The United States Bankruptcy Court for the District of Delaware Tuesday approved a $1.88 billion sale of 130 now-former Yellow Corp terminals that raises enough cash to to pay off the company's $1.2 billion debt, including $700 million owed on a COVID-19 pandemic relief loan.
XPO acquired 28 service center locations previously operated by Yellow Corporation. XPO will purchase 26 service centers and assume existing leases for the other two locations. The transaction, which is expected to close by the end of the year, complements XPO’s national network with prime real estate in fast-growing freight markets, including Atlanta, Brooklyn, Columbus, Greensboro, Houston, Indianapolis, Las Vegas, Minneapolis, Nashville, Portland and Central Pennsylvania.
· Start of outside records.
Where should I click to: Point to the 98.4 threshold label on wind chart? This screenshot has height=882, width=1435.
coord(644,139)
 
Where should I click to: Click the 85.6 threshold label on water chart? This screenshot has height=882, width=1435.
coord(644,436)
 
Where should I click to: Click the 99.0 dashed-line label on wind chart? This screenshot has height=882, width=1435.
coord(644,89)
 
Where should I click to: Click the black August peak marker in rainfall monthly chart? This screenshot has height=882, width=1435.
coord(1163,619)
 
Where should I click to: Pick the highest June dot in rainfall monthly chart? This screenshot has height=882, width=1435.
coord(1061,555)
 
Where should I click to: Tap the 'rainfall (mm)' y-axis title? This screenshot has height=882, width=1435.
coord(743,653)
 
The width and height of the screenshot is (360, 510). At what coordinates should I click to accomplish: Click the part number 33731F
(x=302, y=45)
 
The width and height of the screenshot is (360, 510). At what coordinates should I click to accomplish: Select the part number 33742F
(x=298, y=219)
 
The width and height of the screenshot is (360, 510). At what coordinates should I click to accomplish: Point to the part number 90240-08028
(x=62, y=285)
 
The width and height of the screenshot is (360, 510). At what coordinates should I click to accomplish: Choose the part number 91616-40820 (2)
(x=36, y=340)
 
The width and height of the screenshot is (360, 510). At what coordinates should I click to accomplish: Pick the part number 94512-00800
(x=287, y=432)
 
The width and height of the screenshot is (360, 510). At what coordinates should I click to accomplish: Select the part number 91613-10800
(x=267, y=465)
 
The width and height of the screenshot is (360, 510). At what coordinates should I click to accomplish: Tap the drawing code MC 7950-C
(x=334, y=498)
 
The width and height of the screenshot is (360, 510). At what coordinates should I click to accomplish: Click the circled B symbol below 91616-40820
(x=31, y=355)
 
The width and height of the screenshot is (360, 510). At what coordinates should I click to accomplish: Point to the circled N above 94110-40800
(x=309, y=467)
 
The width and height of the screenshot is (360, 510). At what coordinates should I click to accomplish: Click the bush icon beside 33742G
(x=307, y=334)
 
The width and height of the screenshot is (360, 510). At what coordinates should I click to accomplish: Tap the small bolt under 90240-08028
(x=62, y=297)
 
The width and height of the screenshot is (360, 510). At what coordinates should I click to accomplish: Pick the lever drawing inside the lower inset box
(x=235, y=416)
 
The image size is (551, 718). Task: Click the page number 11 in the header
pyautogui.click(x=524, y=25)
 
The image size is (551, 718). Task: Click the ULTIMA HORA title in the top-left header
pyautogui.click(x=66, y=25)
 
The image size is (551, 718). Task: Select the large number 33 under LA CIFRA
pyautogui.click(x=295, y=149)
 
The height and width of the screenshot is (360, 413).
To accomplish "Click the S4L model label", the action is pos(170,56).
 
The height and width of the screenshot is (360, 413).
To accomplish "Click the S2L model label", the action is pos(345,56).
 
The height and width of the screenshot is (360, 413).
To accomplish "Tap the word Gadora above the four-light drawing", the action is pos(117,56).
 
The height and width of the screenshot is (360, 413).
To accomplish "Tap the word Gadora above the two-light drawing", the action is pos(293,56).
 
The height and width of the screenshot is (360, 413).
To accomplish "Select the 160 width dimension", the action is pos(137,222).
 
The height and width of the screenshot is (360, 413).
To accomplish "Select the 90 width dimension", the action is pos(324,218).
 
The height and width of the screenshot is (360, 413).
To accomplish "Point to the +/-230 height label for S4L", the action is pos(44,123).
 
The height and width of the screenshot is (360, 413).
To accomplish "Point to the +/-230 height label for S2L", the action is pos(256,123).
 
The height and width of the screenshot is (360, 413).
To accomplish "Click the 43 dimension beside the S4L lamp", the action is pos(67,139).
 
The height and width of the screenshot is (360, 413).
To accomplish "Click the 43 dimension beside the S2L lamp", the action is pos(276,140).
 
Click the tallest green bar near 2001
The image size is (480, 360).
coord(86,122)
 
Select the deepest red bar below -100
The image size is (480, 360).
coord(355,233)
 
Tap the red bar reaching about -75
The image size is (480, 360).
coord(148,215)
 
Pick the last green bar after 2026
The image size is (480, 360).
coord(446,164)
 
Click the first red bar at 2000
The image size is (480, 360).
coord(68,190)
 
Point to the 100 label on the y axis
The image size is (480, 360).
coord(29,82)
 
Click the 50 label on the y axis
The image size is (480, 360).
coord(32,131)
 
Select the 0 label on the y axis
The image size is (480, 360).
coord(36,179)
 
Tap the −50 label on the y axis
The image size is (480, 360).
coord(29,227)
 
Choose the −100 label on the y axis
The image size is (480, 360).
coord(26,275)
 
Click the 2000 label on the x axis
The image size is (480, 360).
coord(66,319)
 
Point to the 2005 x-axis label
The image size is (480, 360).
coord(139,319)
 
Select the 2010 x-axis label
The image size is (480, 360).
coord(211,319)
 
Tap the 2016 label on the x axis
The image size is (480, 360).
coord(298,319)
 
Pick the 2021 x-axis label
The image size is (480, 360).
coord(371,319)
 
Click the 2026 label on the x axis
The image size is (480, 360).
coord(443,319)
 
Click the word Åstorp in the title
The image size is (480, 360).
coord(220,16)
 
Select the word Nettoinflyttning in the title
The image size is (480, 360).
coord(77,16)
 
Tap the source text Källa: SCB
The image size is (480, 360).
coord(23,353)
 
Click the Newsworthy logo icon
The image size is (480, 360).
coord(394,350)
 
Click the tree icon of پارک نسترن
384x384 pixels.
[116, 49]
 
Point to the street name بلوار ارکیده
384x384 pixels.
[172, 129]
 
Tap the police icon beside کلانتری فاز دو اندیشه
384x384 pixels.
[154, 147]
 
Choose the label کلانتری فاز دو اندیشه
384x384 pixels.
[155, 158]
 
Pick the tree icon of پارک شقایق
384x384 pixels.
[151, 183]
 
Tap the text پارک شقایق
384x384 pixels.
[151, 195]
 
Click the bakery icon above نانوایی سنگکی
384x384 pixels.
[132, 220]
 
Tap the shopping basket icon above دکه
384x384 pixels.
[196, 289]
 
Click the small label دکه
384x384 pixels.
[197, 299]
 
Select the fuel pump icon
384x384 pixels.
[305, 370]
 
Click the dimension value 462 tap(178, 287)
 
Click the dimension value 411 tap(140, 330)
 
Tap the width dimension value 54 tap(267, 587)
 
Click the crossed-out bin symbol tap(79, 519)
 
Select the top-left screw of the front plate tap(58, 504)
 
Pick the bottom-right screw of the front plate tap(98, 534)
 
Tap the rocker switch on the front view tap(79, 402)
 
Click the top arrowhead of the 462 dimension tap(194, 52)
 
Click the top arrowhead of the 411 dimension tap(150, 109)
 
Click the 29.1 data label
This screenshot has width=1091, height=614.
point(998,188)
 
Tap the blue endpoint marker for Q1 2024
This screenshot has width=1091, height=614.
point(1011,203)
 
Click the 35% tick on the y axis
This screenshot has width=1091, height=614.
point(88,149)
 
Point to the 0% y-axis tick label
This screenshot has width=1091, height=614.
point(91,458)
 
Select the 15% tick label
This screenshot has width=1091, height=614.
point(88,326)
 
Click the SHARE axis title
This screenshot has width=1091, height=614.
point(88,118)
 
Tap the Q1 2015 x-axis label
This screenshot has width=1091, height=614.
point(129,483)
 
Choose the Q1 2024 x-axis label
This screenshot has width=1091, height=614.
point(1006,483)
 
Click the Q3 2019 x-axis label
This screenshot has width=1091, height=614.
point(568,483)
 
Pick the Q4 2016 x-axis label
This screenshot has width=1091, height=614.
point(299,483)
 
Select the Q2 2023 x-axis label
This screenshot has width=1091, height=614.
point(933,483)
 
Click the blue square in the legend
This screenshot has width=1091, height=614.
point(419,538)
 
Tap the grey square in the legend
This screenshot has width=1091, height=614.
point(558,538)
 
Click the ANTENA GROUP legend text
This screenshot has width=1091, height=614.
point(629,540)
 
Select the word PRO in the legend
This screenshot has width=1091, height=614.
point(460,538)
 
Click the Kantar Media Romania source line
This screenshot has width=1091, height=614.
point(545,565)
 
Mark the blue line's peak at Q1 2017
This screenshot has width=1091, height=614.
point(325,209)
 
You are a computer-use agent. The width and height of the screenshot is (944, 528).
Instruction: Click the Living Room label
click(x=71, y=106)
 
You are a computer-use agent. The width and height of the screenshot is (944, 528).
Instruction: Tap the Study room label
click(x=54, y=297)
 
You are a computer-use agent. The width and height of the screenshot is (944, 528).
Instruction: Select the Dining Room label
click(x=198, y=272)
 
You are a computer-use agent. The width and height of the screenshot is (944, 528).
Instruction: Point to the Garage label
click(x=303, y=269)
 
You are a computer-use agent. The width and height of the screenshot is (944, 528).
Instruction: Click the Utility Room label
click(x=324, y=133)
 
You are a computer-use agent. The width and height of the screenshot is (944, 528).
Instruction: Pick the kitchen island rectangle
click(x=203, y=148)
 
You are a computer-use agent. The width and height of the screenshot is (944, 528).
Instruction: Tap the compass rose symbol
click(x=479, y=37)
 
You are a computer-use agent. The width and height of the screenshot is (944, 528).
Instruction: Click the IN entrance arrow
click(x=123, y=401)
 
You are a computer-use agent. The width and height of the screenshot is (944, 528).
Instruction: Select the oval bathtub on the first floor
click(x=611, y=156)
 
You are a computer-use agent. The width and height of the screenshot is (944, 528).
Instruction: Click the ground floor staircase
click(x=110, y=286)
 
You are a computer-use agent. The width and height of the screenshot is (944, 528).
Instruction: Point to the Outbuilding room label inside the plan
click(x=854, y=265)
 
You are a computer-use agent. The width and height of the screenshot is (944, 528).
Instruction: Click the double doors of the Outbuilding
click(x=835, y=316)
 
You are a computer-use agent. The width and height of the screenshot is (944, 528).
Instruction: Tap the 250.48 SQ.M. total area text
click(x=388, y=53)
“This acquisition of real estate is a once-in-a-generation opportunity to increase capacity in critical, growing freight markets, create more jobs and serve our customers even more effectively," said Mario Harik, XPO chief executive officer. "We look forward to integrating these prime sites to enhance network efficiency and drive our next decade of growth.”
Yellow's remaining owned and leased real estate is still up for sale, including 46 shipping terminals, as well as its trucks and trailers.
Among the other winners were Estes Express Lines (No. 10), $249 million for 24 terminals; Saia (No. 19), $236 million for 17 properties; and Knight-Swift (No. 5), $51 million for 13 terminals. Previously, Estes and Old Dominion Freight Line were jockeying bids for all of Yellow's terminals. A total of 20 bidders purchased 130 former Yellow properties.